__EXERCISE PROMPT__: Lines from the one containing "Xbox gaming console (63, 1752)" through the end of the material are to be retyped exactly; do not copy pictures.

__INFORMATION GIVEN__:
■ ■ ■ ■
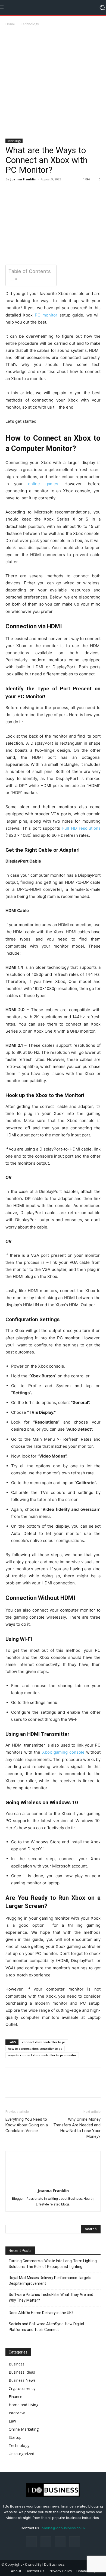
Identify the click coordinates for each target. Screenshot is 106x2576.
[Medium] (60, 2541)
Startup (15, 2437)
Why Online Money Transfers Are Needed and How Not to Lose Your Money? (77, 2128)
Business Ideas (22, 2372)
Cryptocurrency (22, 2388)
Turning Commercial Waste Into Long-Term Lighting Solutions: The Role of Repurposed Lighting (53, 2264)
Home (10, 24)
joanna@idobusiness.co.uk (63, 2528)
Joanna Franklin (23, 179)
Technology (30, 24)
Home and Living (23, 2404)
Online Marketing (24, 2429)
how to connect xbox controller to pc (35, 2049)
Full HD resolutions (81, 828)
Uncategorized (21, 2453)
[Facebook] (10, 191)
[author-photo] (53, 2183)
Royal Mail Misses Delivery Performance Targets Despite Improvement (50, 2281)
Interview (17, 2412)
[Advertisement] (53, 83)
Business (16, 2364)
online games (43, 483)
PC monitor (46, 315)
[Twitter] (23, 191)
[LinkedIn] (45, 2541)
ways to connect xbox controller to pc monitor (42, 2055)
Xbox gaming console (63, 1752)
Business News (22, 2380)
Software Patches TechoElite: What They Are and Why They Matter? (51, 2297)
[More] (36, 191)
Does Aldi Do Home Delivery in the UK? (41, 2313)
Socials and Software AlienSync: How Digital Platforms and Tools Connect (46, 2327)
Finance (15, 2396)
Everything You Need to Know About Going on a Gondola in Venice (26, 2125)
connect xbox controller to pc (44, 2042)
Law (12, 2421)
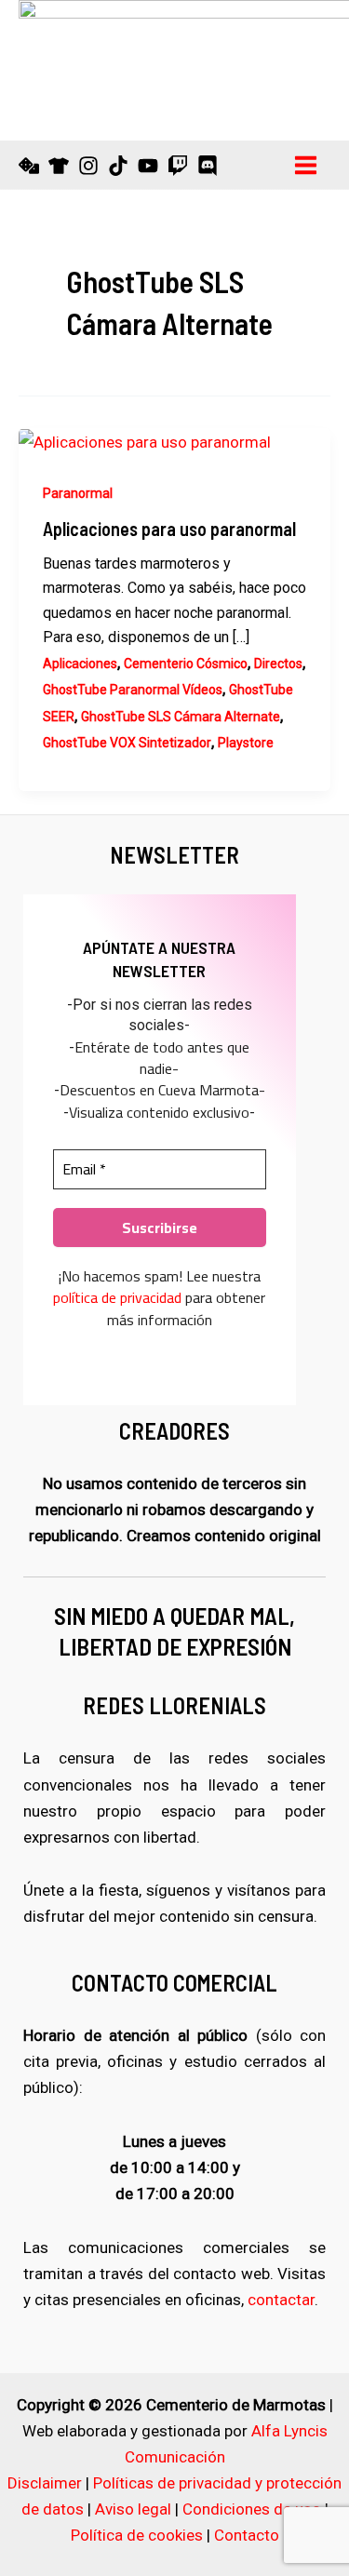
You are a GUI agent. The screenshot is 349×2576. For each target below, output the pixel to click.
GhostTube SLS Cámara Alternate (180, 716)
■ ■ ■ ■
__TASK RESULT__:
Xbox gaming console (63, 1752)
Business News (22, 2380)
Software Patches TechoElite: What They Are and Why They Matter? (51, 2297)
[More] (36, 191)
Does Aldi Do Home Delivery in the UK? (41, 2313)
Socials and Software AlienSync: How Digital Platforms and Tools Connect (46, 2327)
Finance (15, 2396)
Everything You Need to Know About Going on a Gondola in Venice (26, 2125)
connect xbox controller to pc (44, 2042)
Law (12, 2421)
You are a GUI agent. The screenshot is 349×2576. For each target below, output the pixel to click.
GhostTube SLS Cámara Alternate (180, 716)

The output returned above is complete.